100 lat temu zmarł Bolesław Prus
Jeden z najwybitniejszych polskich pisarzy, Bolesław Prus, prowadził spokojne, wypełnione pracą życie, w jego biografii nie znajdziemy skandali ani romansów. W związku z przypadającą 19 maja setną rocznicą śmierci autora "Lalki" obchodzony jest właśnie Rok Bolesława Prusa.
Jeden z najwybitniejszych polskich pisarzy, Bolesław Prus, prowadził spokojne, wypełnione pracą życie, w jego biografii nie znajdziemy skandali ani romansów. W związku z przypadającą 19 maja setną rocznicą śmierci autora Lalki obchodzony jest właśnie Rok Bolesława Prusa .

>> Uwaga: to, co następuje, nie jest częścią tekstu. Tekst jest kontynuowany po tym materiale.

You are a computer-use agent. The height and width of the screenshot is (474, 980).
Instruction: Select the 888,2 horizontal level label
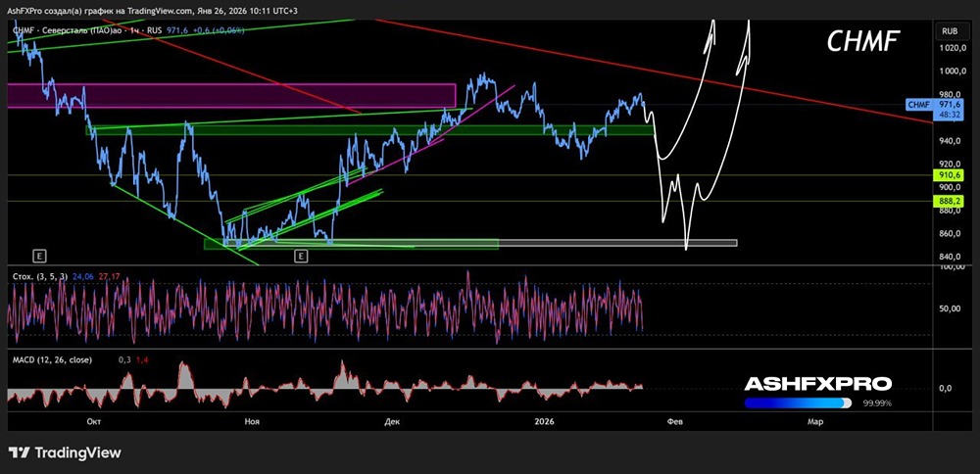952,201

"Prus nie ma biografii, należy do najgłębiej zakonspirowanych pisarzy, bo nawet oczy jego na portretach kryją się za ciemnymi szkłami" - pisał Tadeusz Boy-Żeleński w 25-lecie śmierci Prusa. Istotnie, w życiu autora "Lalki" nie było spektakularnych skandali ani romansów, kolejne daty w biografii pisarza to daty wydania jego kolejnych dzieł.

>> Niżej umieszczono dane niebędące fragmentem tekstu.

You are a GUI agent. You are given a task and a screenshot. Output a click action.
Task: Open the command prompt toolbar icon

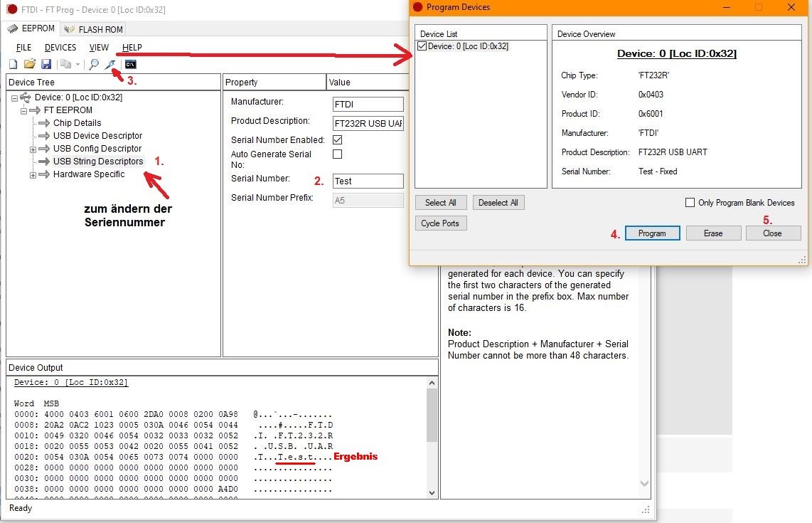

Naprawdę nazywał się Aleksander Głowacki.Urodził się 20 sierpnia 1847 roku w Hrubieszowie, w wieku dwu lat osierociła go matka, ojciec zmarł gdy Aleksander miał 9 lat. Dzieckiem zaopiekowała się rodzina - ciotki i starszy brat Leon. Przyszły pisarz uczęszczał do szkół m.in. w Lublinie, Siedlcach i Kielcach. Gdy wybuchło powstanie styczniowe, uciekł ze szkoły i dołączył do oddziału powstańczego.

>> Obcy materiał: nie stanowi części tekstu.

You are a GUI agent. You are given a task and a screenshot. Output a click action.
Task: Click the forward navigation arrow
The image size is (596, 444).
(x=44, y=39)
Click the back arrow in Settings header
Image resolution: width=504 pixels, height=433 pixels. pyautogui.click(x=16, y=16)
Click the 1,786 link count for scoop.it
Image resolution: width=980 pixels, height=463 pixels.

1 września 1863 roku 16-letni Głowacki w potyczce pod Białką odniósł ranę karku, a do tego proch strzelniczy osmalił mu oczy. Rosjanie przetransportowali nieprzytomnego jeńca do szpitala w Siedlcach. Za udział w powstaniu Głowacki spędził kilka miesięcy w więzieniu, pozbawiono go też tytułu szlacheckiego. Stosukowo niski wymiar kary związany był z interwencjami rodziny i młodym wiekiem Głowackiego.
Konsekwencją ran powstańczych było przewrażliwienie oczu (dlatego pisarz często chodził w ciemnych okularach) a także agorafobia. Głowacki nie mógł wejść na oświetlone schody, patrzeć przez okno, jeździć przez mosty. Koleją starał się podróżować jedynie w nocy. Doświadczenie walki w powstaniu ukształtowało też stosunek Prusa do narodowych zrywów. W liście do Mścisława Godlewskiego pisał: "Ja, dawny ja, pochowany jestem razem z nadziejami moimi pod Białką, skąd drugi ja wyniósł: dwumiesięczne szaleństwo, zwątpienie w tego rodzaju zabawy i kalectwo".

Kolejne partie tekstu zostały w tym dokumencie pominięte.